Copy the rows below word for word, but leave out the pictures.

=== Entries provided ===

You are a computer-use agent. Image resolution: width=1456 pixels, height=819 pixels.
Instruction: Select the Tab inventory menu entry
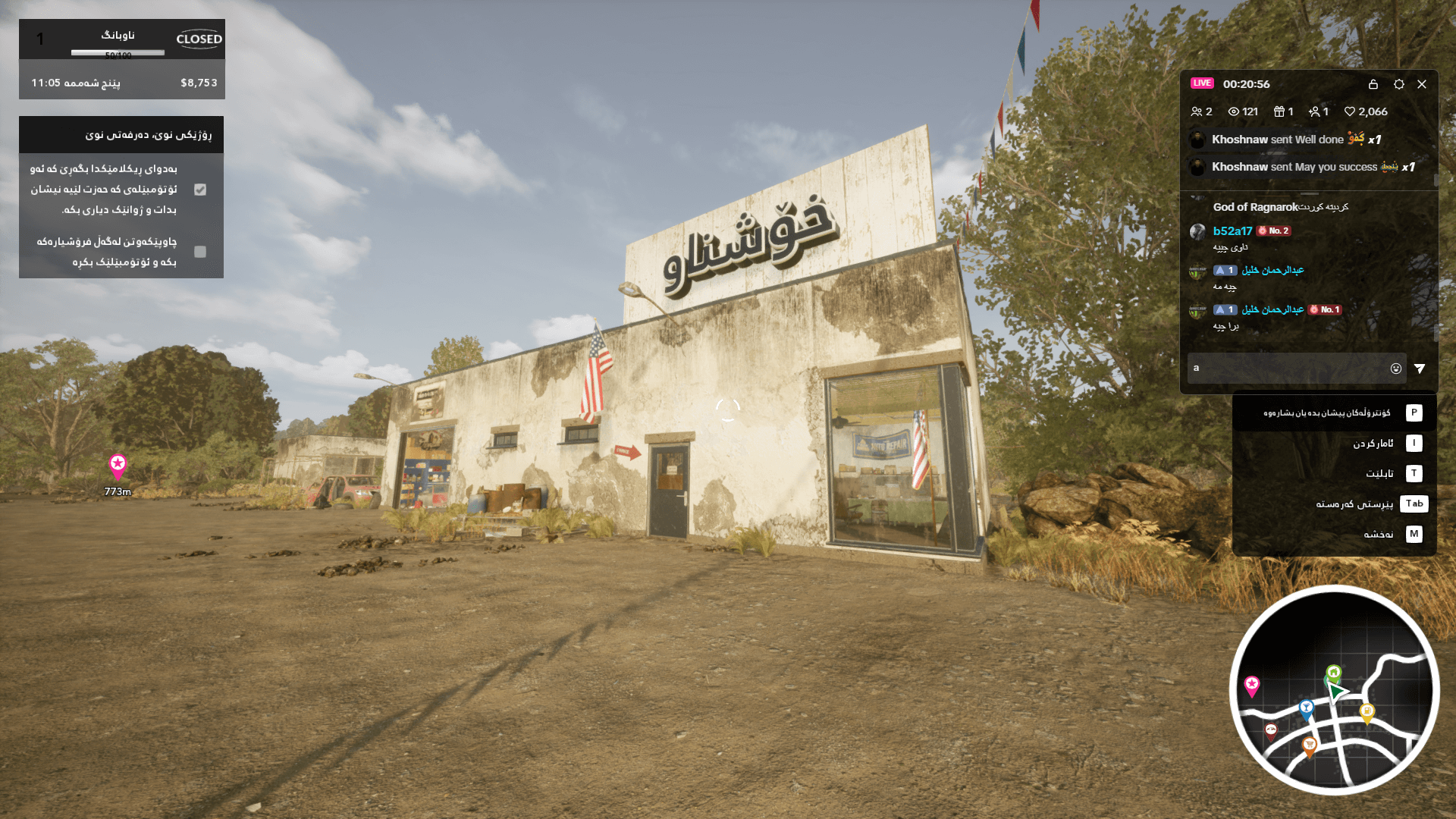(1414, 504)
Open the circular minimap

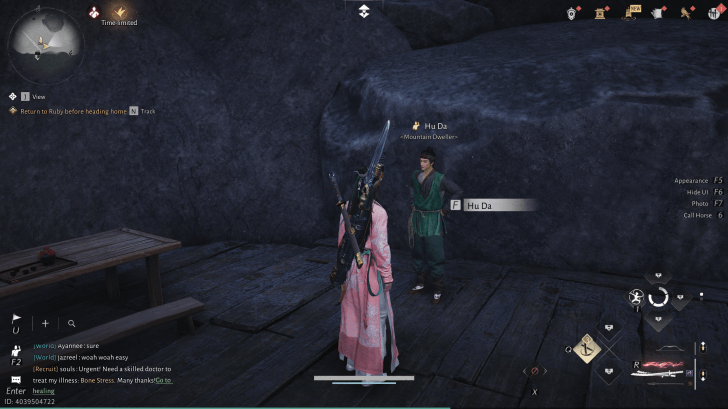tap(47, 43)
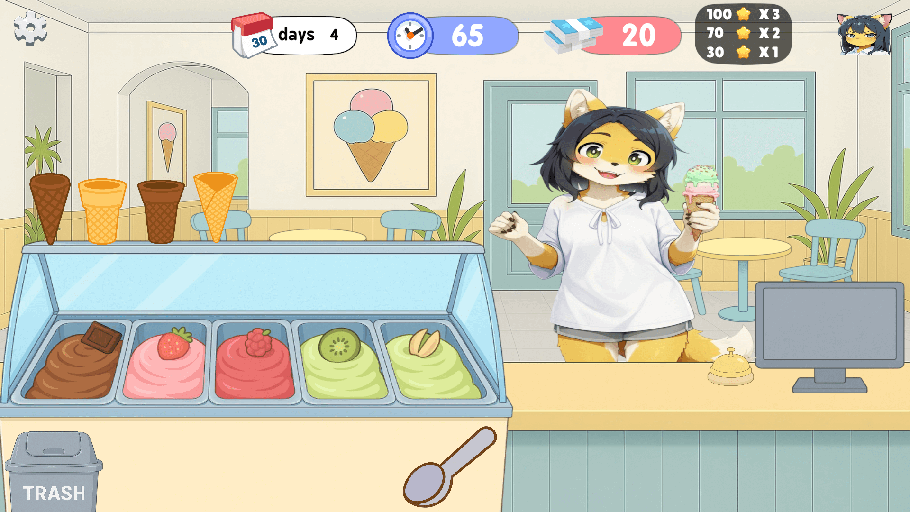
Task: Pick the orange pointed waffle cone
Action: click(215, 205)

===

- **Output for this exercise**
You are a computer-use agent. Image resolution: width=1456 pixels, height=819 pixels.
Instruction: Select the Tab inventory menu entry
(1414, 504)
Open the circular minimap

tap(47, 43)
Task: Pick the orange pointed waffle cone
Action: click(215, 205)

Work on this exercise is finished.